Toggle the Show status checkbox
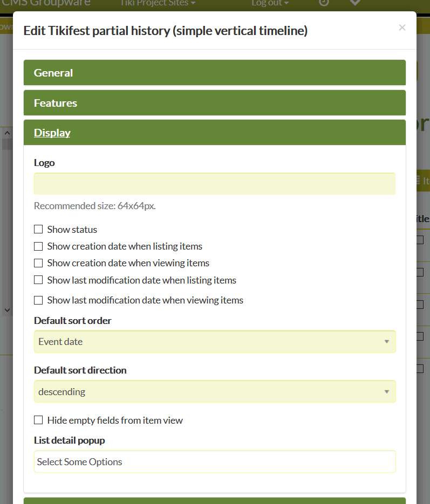 coord(38,229)
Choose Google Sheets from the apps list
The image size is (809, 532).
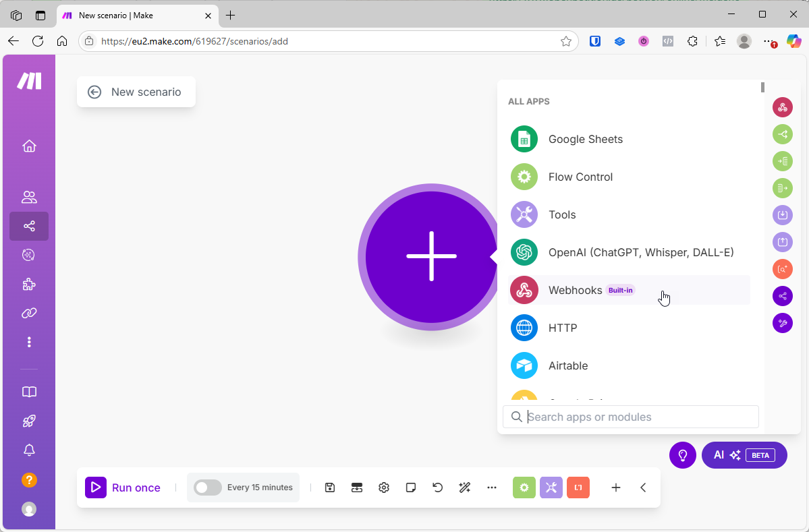[585, 140]
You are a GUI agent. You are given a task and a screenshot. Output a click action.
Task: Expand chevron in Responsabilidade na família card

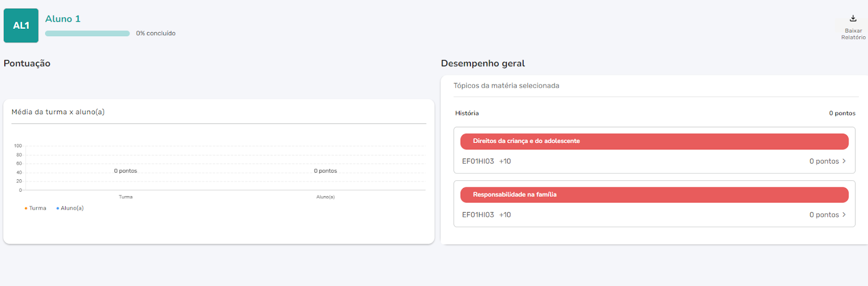point(844,215)
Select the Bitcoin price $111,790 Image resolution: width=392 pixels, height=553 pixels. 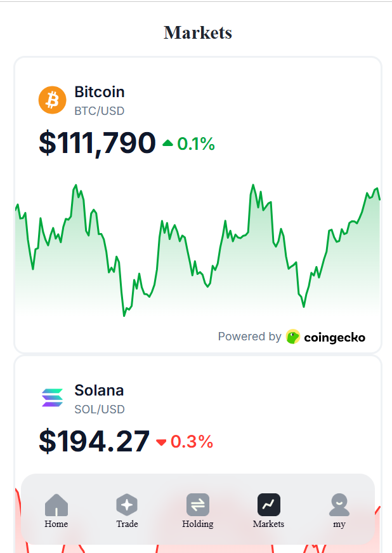97,142
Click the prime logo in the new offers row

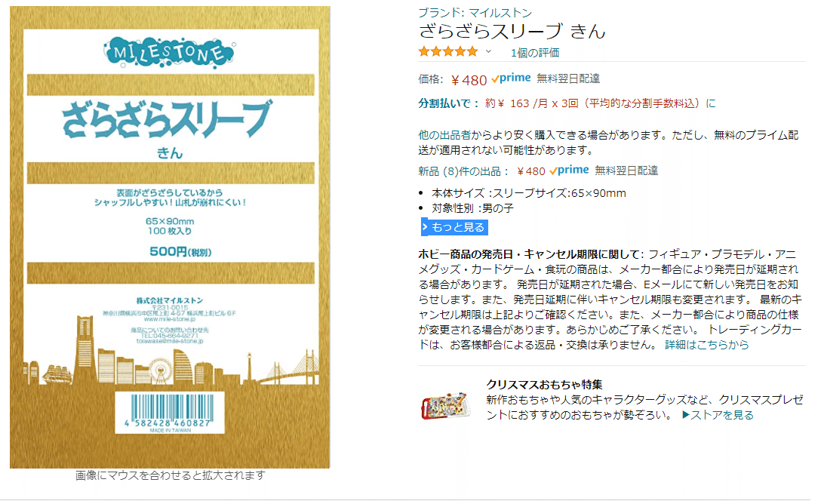pos(569,171)
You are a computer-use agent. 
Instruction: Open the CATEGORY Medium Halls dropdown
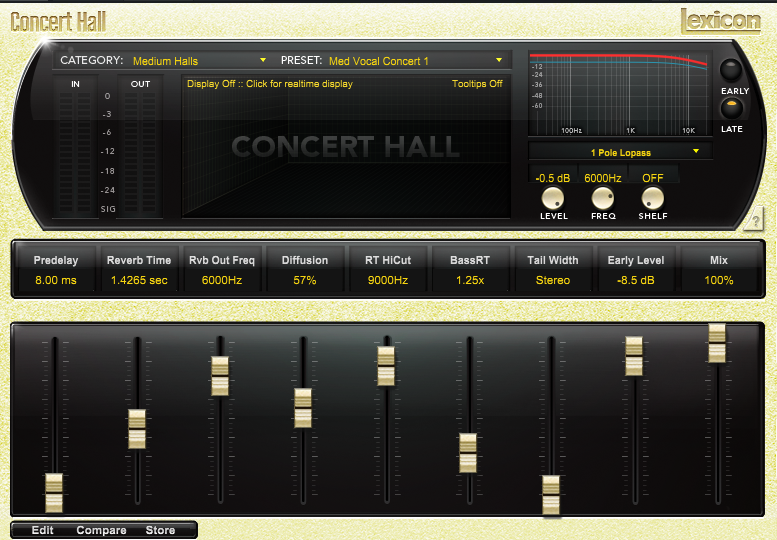pyautogui.click(x=199, y=61)
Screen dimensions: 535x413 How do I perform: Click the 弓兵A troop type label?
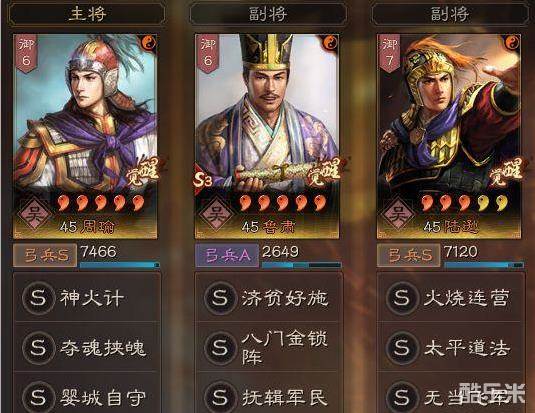click(x=227, y=255)
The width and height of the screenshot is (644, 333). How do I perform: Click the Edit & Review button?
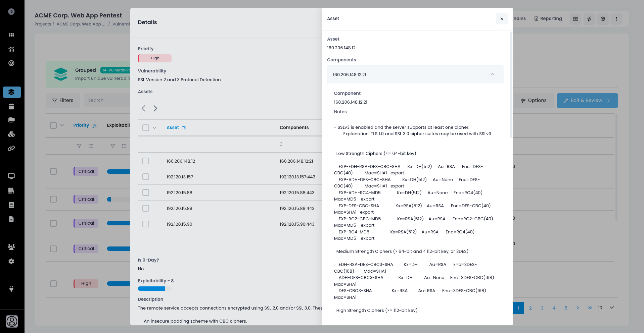(587, 101)
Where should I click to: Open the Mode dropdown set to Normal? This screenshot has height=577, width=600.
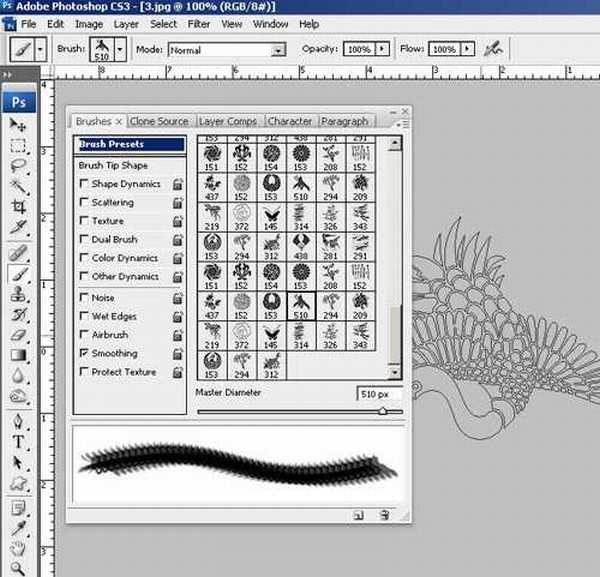[278, 49]
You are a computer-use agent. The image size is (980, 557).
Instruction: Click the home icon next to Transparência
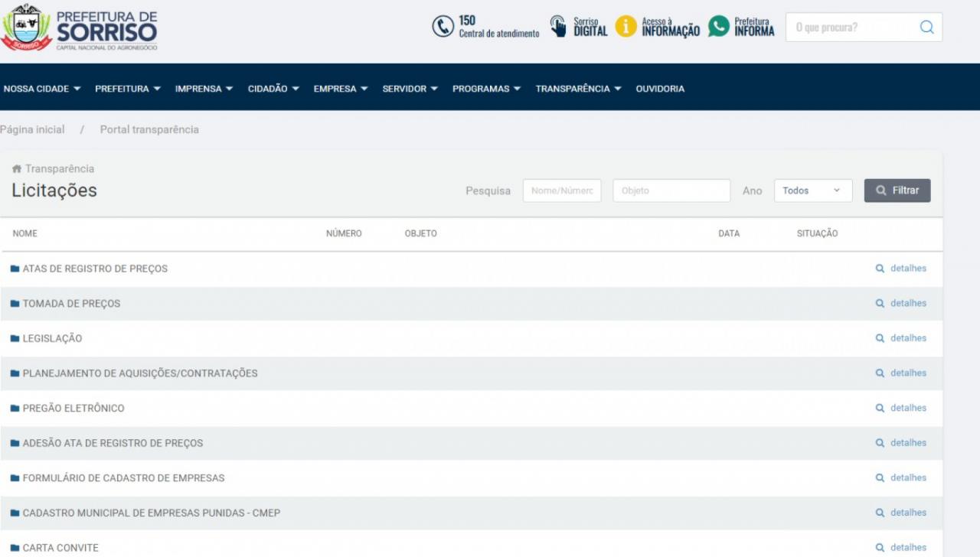tap(16, 169)
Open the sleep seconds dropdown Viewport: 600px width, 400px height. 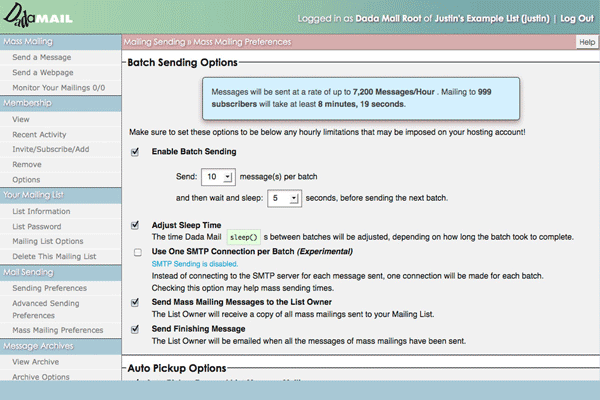286,199
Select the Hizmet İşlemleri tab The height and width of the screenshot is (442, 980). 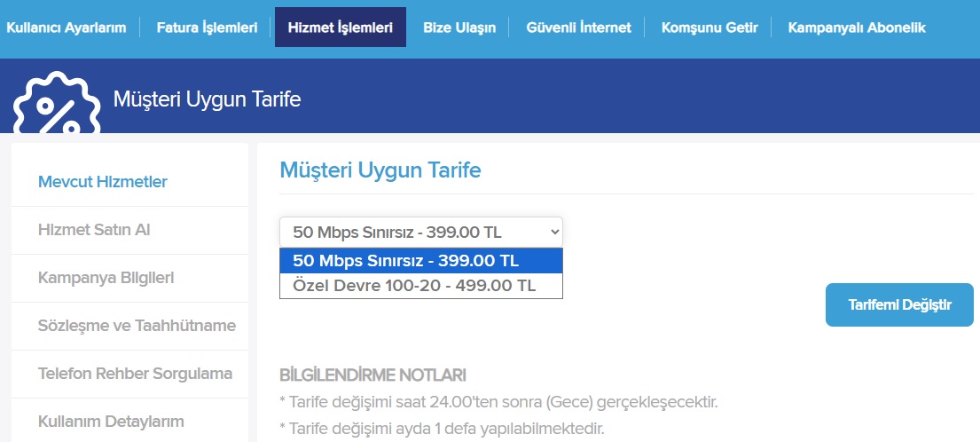(341, 28)
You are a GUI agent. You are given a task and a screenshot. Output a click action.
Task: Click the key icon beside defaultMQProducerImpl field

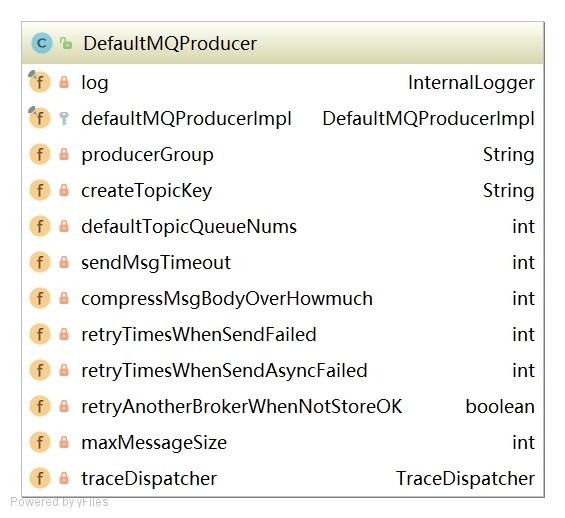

**What to work on**
Write out every line from the data above that includes "computer".

**Completed exercise**
You are a computer-use agent. 
You are a computer-use agent. The image size is (980, 557).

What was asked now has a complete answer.